Closed mshaikh786 closed 2 years ago

mshaikh786 commented 2 years ago

Hello, I am using the following instances on GCP: ` Deepops tag : 22.01

The setup script on bootstrap node runs fine and installs ansible and other tools. I have set the deepops_gpu_operator_enabled: true in config/group_vars/k8s-cluster.yml The following runs and installs K8s on both management and worker node without any issue. When I try to verify the installation for presence of GPU, I get the following: $ ./scripts/k8s/verify_gpu.sh Starting './scripts/k8s/verify_gpu.sh'; DeepOps version '' job_name=cluster-gpu-tests total_gpus=0 Creating/Deleting sandbox Namespace updating test yml downloading containers ... job.batch/cluster-gpu-tests condition met executing ... No resources found in cluster-gpu-verify namespace. GPU verification can't be executed, please check GPU node directly

The state of pods from all namespaces is as follows: `

`

I am seeing the same behaviour on Oracle cloud instances too. any prompt guidance will be highly appreciated.

ajdecon commented 2 years ago

@mshaikh786 :

I'm guessing there's some issue here with GPU Operator not detecting the GPUs. I'm basing this on the lack of GPUs found, and on the pod nvidia-gpu-operator-node-feature-discovery-worker-2pxl4 in CrashLoopBackoff. 😄

Can you please share the following information? This will hopefully give us an idea for why this isn't working, or at least tell us where to dig next.

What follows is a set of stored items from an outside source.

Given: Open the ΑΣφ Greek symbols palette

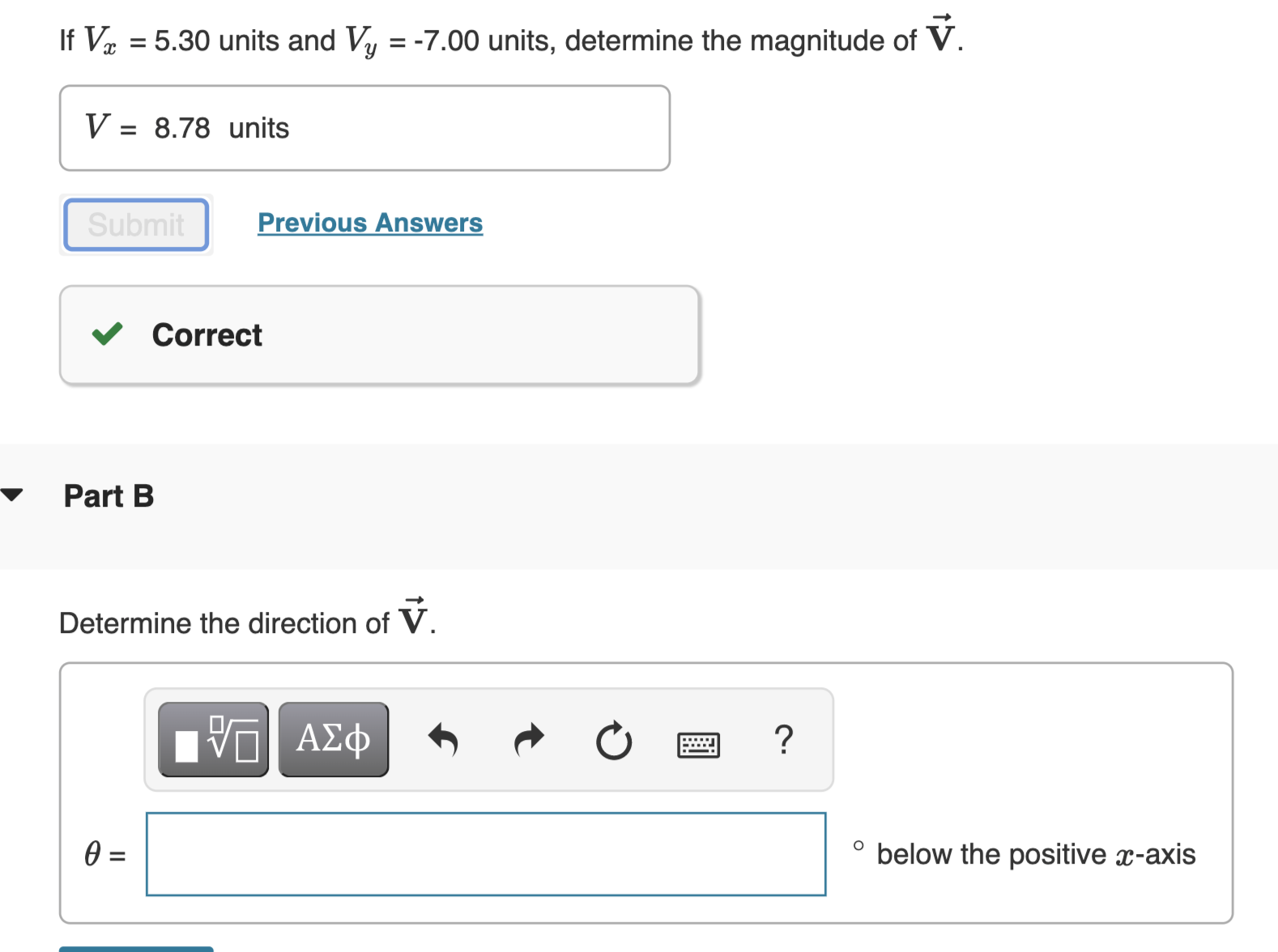Looking at the screenshot, I should pos(333,738).
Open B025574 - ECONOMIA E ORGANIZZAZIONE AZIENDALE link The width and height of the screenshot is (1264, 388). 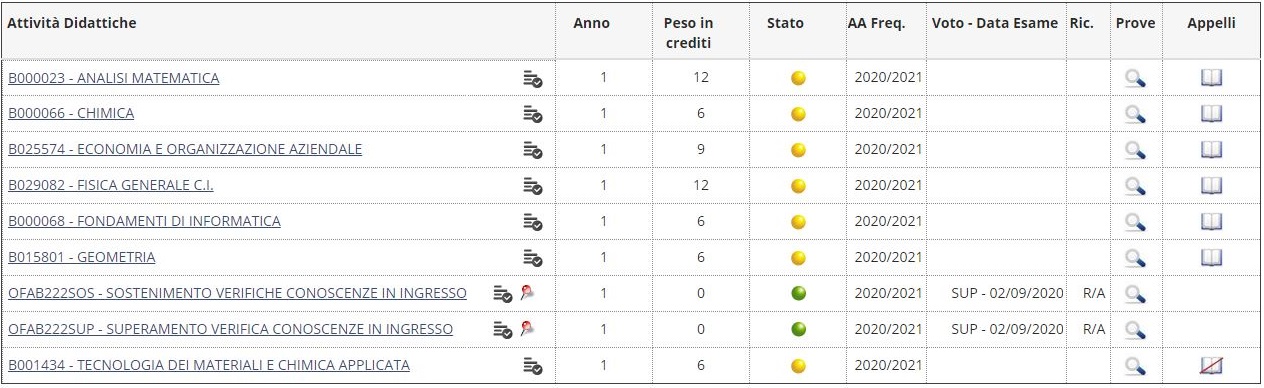coord(185,150)
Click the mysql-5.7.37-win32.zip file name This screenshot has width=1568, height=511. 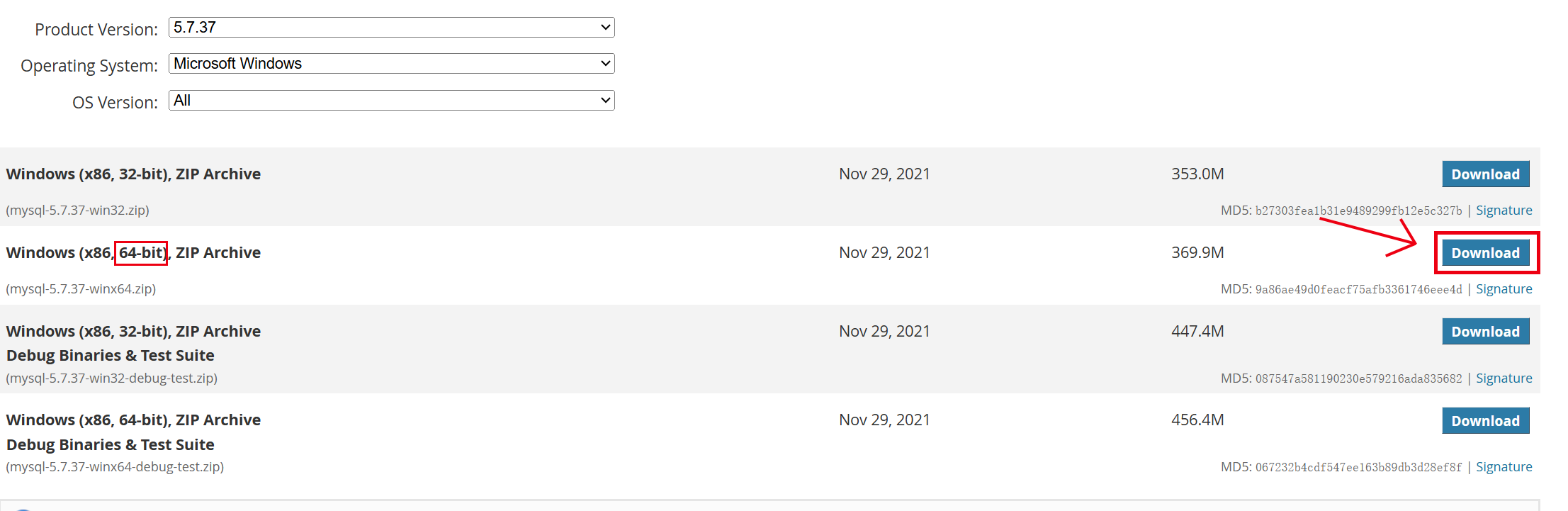[78, 210]
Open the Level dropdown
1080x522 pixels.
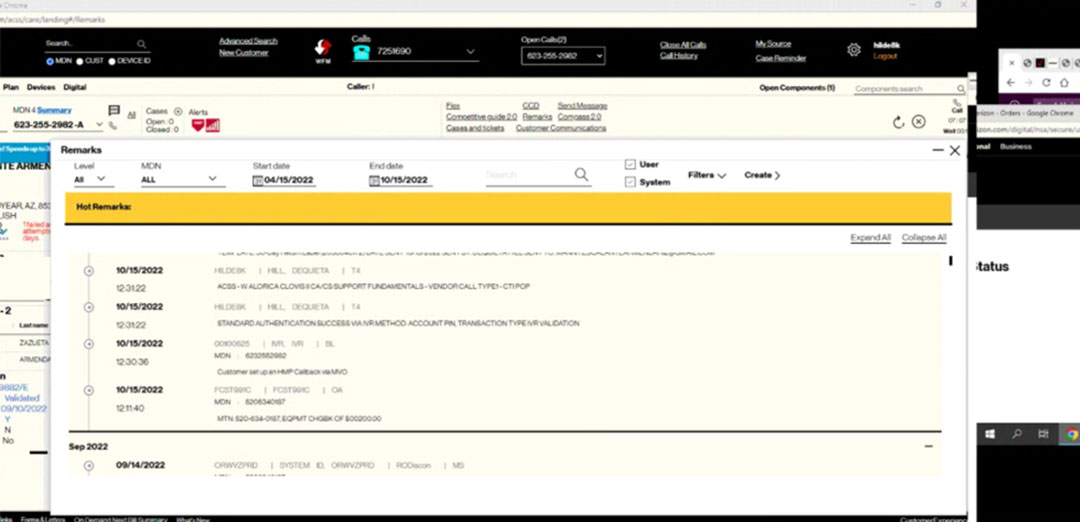click(x=94, y=180)
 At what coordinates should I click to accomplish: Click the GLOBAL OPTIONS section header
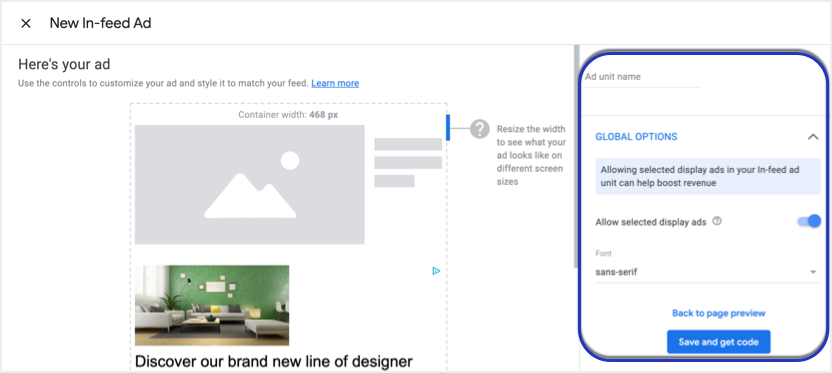click(636, 137)
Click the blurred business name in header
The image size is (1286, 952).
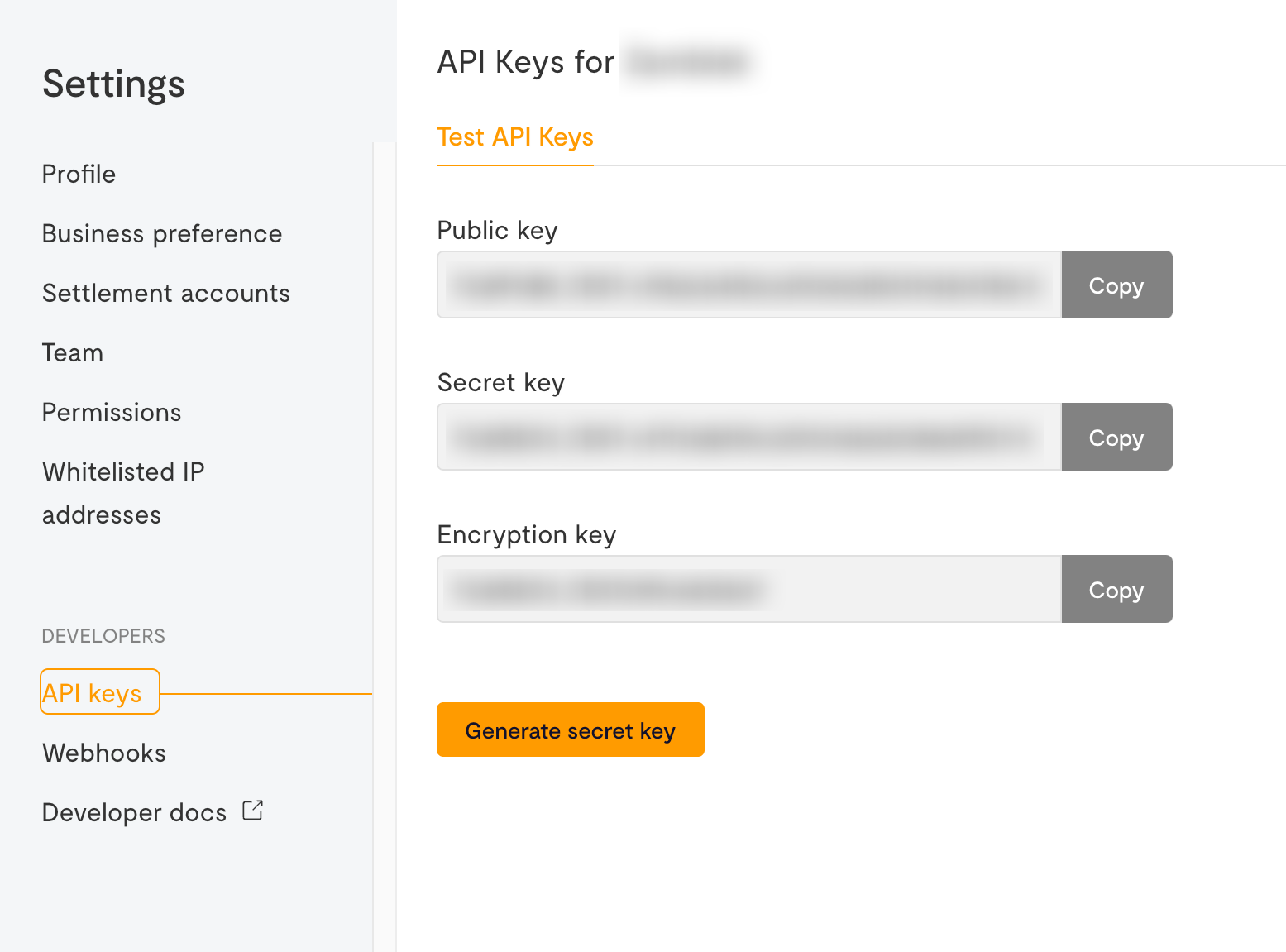688,63
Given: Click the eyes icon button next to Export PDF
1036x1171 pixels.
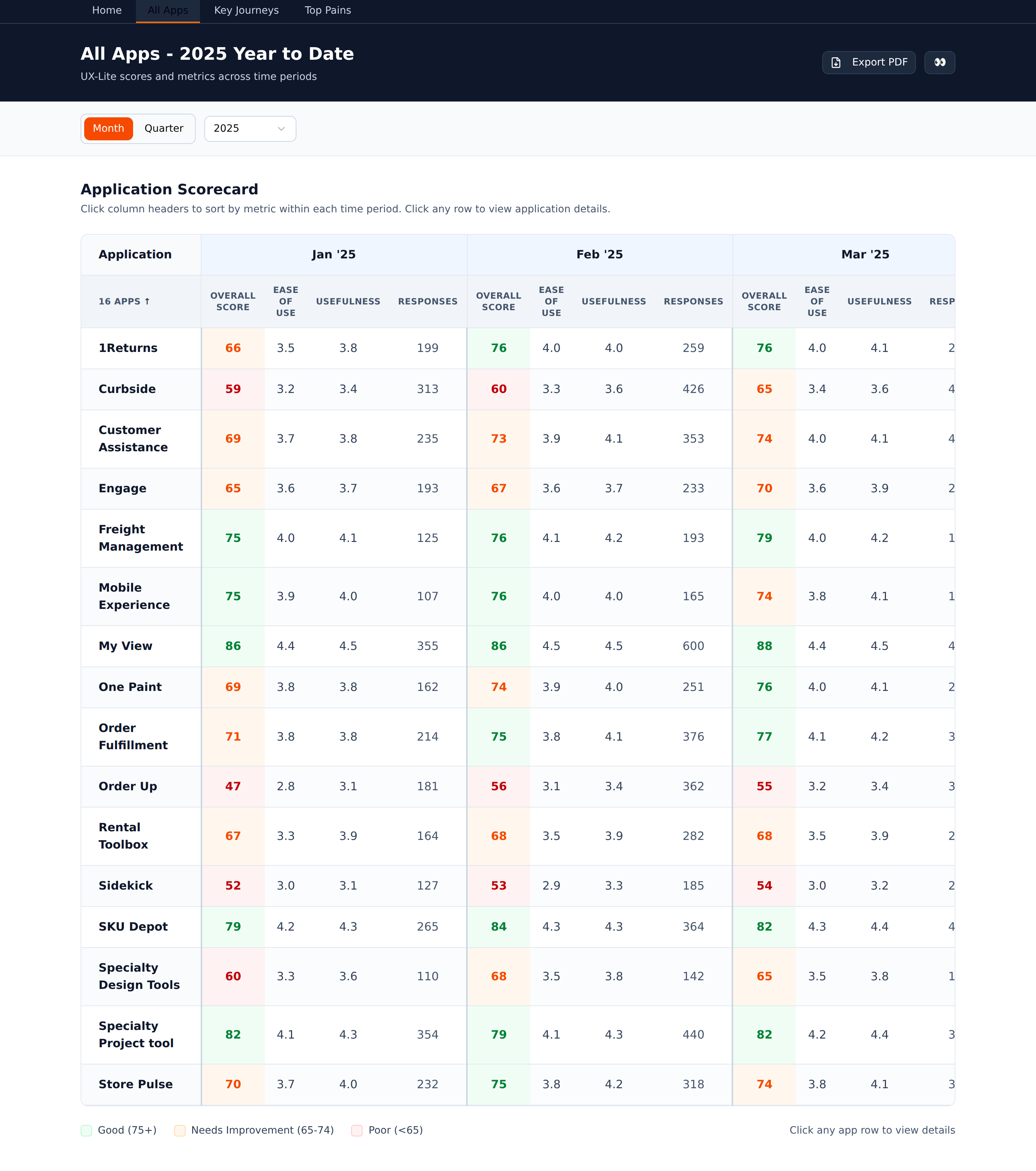Looking at the screenshot, I should 939,63.
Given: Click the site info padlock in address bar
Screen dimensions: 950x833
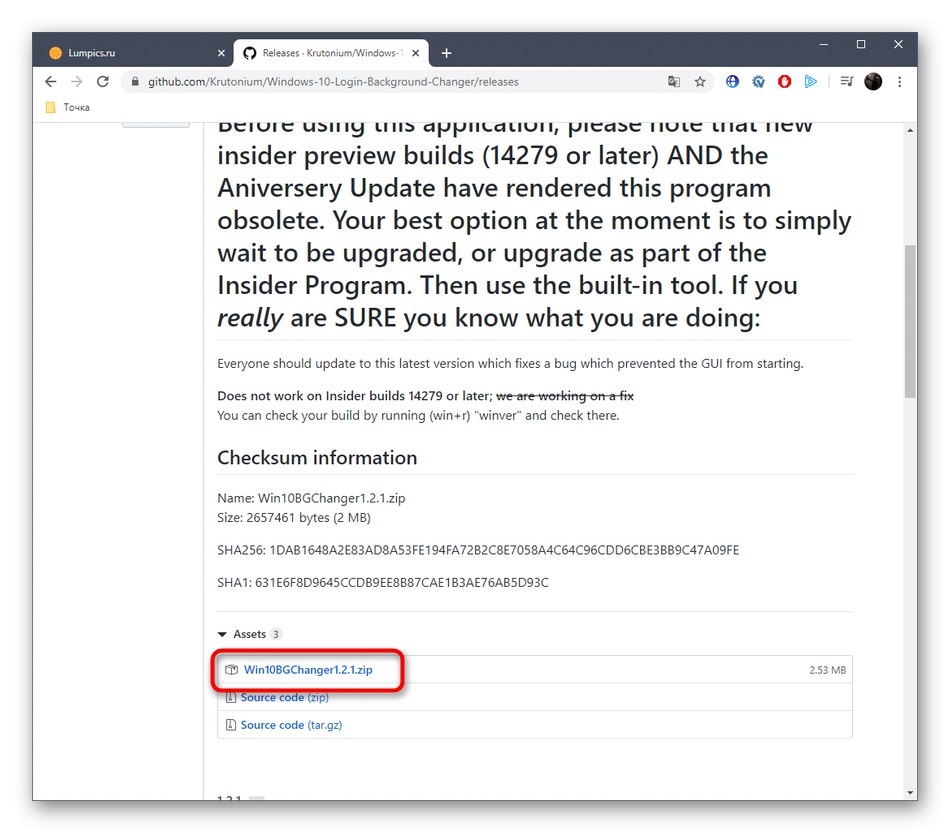Looking at the screenshot, I should click(x=135, y=82).
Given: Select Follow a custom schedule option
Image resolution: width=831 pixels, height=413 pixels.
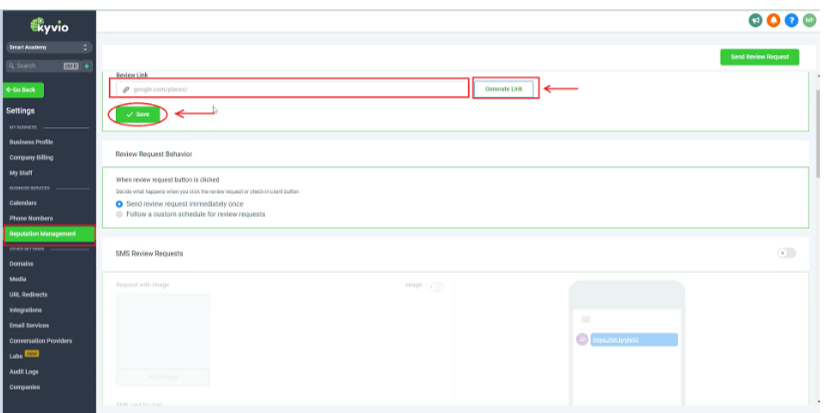Looking at the screenshot, I should click(120, 214).
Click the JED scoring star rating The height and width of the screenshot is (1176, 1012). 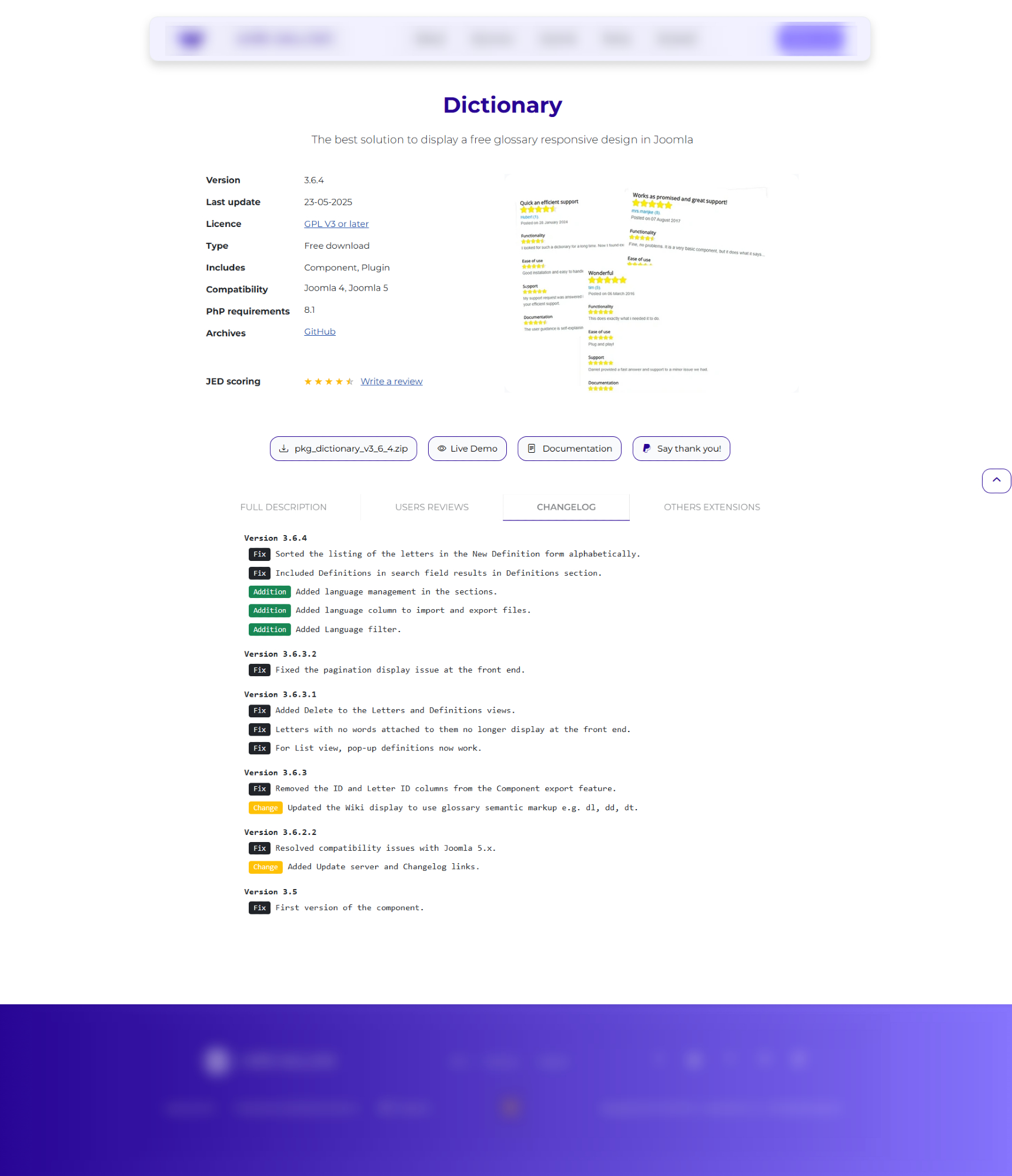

mshaikh786 commented 2 years ago

Dear @ajdeco, After running the ansible-playbook to install gpu-operator separately, I investigated the pod (nvidia-gpu-operator-node-feature-discovery) in question with CrashLoopBackOff . It appeared to have issue with connecting to node with GPU. Fixing the iptables did the job, and after a short time, the pod was able to connect to the endpoint. The scripts/k8s/verify_gpu.sh is working now.

ajdecon commented 2 years ago

Wonderful, happy to hear it's working! I'll close this issue now, but please feel free to open another if you run into further problems.